I think it is worth reporting that proving 2^n > 2^{n-k} \frac{3^k - 2^k}{2^n - 3^k} when 2^n > 3^k is implied by the following easier looking inequalities (always assuming 2^n > 3^k):
- 6^k + 3^k < 2^{n+k} for n \geq 3
- 6^k + 3^k < 2^{n+k} + 2^k for n \geq 0
- 2^{n-k} + 3^k < 2^n for n \geq 3 and k \geq 1
- 2^n \geq 3^k + 2^k for n \geq 9 (implies the second inequality)

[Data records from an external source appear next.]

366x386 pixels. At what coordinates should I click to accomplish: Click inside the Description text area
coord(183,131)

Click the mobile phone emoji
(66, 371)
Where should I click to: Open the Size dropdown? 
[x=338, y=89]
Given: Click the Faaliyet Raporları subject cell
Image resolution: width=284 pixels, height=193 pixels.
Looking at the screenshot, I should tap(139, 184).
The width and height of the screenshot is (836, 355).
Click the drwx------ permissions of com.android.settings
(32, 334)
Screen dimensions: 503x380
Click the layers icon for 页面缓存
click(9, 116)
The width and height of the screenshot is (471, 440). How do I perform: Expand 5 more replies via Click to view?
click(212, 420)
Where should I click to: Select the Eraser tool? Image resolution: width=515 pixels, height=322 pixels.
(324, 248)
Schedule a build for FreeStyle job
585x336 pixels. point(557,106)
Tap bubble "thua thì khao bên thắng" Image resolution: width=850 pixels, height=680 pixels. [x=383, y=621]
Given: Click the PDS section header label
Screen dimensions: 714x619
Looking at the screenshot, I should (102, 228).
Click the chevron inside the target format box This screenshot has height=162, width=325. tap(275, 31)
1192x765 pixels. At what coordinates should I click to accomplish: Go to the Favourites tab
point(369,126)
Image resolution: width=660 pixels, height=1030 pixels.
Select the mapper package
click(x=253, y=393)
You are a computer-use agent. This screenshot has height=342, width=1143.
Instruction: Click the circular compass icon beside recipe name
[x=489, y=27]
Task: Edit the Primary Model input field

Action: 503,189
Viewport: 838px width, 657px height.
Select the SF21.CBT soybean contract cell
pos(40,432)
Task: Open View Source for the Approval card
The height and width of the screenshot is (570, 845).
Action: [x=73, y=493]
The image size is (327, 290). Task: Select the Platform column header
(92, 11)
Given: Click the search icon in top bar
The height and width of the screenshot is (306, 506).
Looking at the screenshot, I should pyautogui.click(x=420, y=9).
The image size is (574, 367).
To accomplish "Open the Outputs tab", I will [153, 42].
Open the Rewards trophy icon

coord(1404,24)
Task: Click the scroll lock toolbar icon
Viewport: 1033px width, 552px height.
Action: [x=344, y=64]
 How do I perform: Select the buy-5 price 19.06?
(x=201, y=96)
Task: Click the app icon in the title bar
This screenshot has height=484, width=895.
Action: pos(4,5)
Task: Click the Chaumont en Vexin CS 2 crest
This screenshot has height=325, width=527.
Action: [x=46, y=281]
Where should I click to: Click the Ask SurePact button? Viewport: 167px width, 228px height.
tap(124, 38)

- 2^{n-k} \geq k+2 for n \geq 6
Reason for the last inequality
- Write 3^k via binomial expansion: 3^k = (2 + 1)^k = Σ_{j=0}^k C(k,j) 2^j. - Then 3^k + 2^k = Σ_{j=0}^{k-1} C(k,j) 2^j + 2·2^k ≤ (k + 2)·2^k, since each C(k,j) ≤ 2^k and there are k terms plus the top 2·2^k. - So it suffices to show: 2^{n−k} ≥ k + 2.The following code tests them in Python:
# 6^k + 3^k < 2^{n+k}; n >= 3; 2^n > 3^k
for n in range(3,200):
for k in range(n):
if 2**n <= 3**k:
continue
lhs = 6**k + 3**k
rhs = 2**(n+k)
if not lhs < rhs:
print("oups", n, k)
# 6^k + 3^k < 2^{n+k} + 2^k; n >= 0; 2^n > 3^k
for n in range(0,200):
for k in range(n):
if 2**n <= 3**k:
continue
lhs = 6**k + 3**k
rhs = 2**(n+k)+2**k
if not lhs < rhs:
print("oups", n, k)
# 2^(n-k) + 3^k < 2^n; n >= 3; k >= 1; 2^n > 3^k
for n in range(3,200):
for k in range(1,n):
if 2**n <= 3**k:
continue
lhs = 2**(n-k) + 3**k
rhs = 2**n
if not lhs < rhs:
print("oups", n, k)
Newly released GPT 5 has interesting stuff to say about the first inequality, but not a correct, elementary proof yet. In particular it convinced me that the only hard case of 6^k + 3^k < 2^{n+k} is the case n = \text{ceil}(k\log_2(3)) because otherwise we have 2^{n+k} - 6^k > 6^k > 3^k.
EDIT: GPT-5 knows about Baker and proved the first inequality by using Baker’s result, which we’re trying to avoid 
(note that I did not tell GPT 5 about Baker but just pointed out at the mistake in its previous proof linked above).